The idea of repairing something can oftentimes take a backseat to purchasing a new item. Stores lined with new, shiny gadgets and niceties designed to make our lives easier often win out over rolling up our sleeves and fixing what we already own.
Buying new items when a problem occurs with an older object hasn’t always been the first instinct. Got a shoe separating from its sole? Today, we might head to Wellington Avenue, to one of the malls or look for a new pair online to see if something that might catch our eye. In the late 19th century and throughout the 20th century, however, purchasing a new pair of shoes was often a considerable investment for families, especially families with young children. Visiting a local cobbler or shoe store offering repair services, such as E.O. Wickham’s or A.E. Wiltshire Shoe Repair, could often extend the life of a pair of shoes, sometimes for decades depending on the level of care and maintenance paid to a pair of shoes and the material composition of the shoe.
Saving Your Sole:
Re-soling or adding soles to shoes was (and continues to be, although much less common) one way of making shoes last longer. Sole and heel menders, such as the ones found in a Shoe Repair Kit donated to the Chilliwack Museum and Archives, could be attached to the underside of the shoe and were typically affixed with nails.

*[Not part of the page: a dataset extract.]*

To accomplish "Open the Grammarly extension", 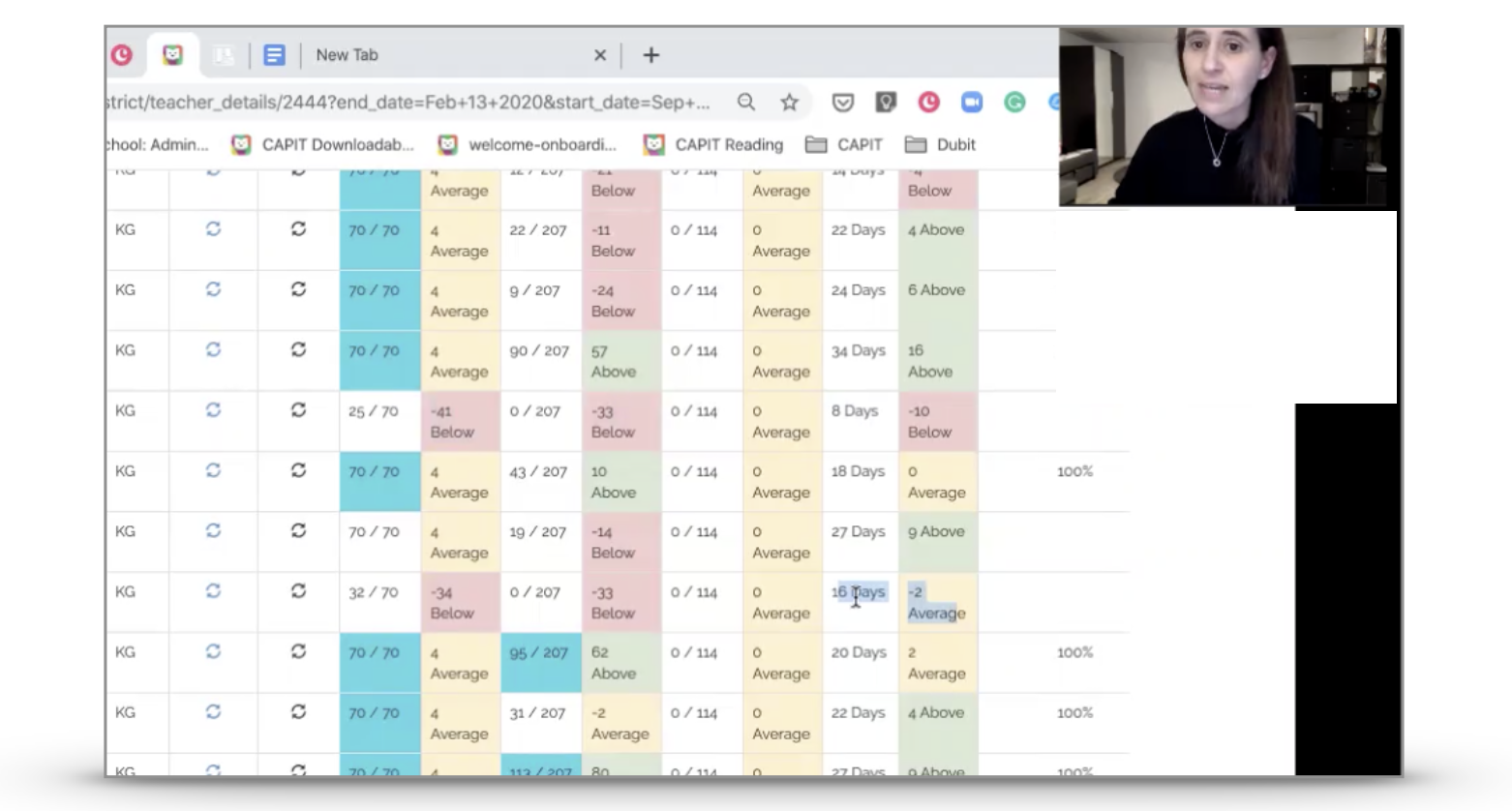I will (x=1014, y=102).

While driving nails into ones shoes may no longer be common outside of the cobbling profession, modern adhesives such as Shoe Goo allow for young and old alike to fully re-tread well-worn footwear, re-attach separating soles and fill holes at their convenience without use of a hammer or specialized tools.
A Lasting Impression:
Shoe lasts were and continue to play a key role in the manufacture and repair of footwear. Traditionally made from wood or metal, shoe lasts are foot-shaped inserts used by cobblers to form and fill-out shoes while not being worn by a person. Shoe lasts come in a wide variety of shapes and sizes to accommodate the different styles of feet and the different types of shoes people wear. They can be used as a base around which to craft a shoe or as a form to hold the shoe’s shape whilst being repaired. Shoe lasts are different than shoe trees or shoe stretchers, which are used more frequently to hold or expand the shoe’s shape when not being worn.
At the Chilliwack Museum and Archives, we are proud to house a variety of artifacts that have been donated by the community, including examples of historic footwear and tools used to make and mend shoes and boots of all shapes and sizes. To donate to our object collection, please feel free to contact me by email at firstname.lastname@example.org or by phone at 604-795-5210 ext. 105.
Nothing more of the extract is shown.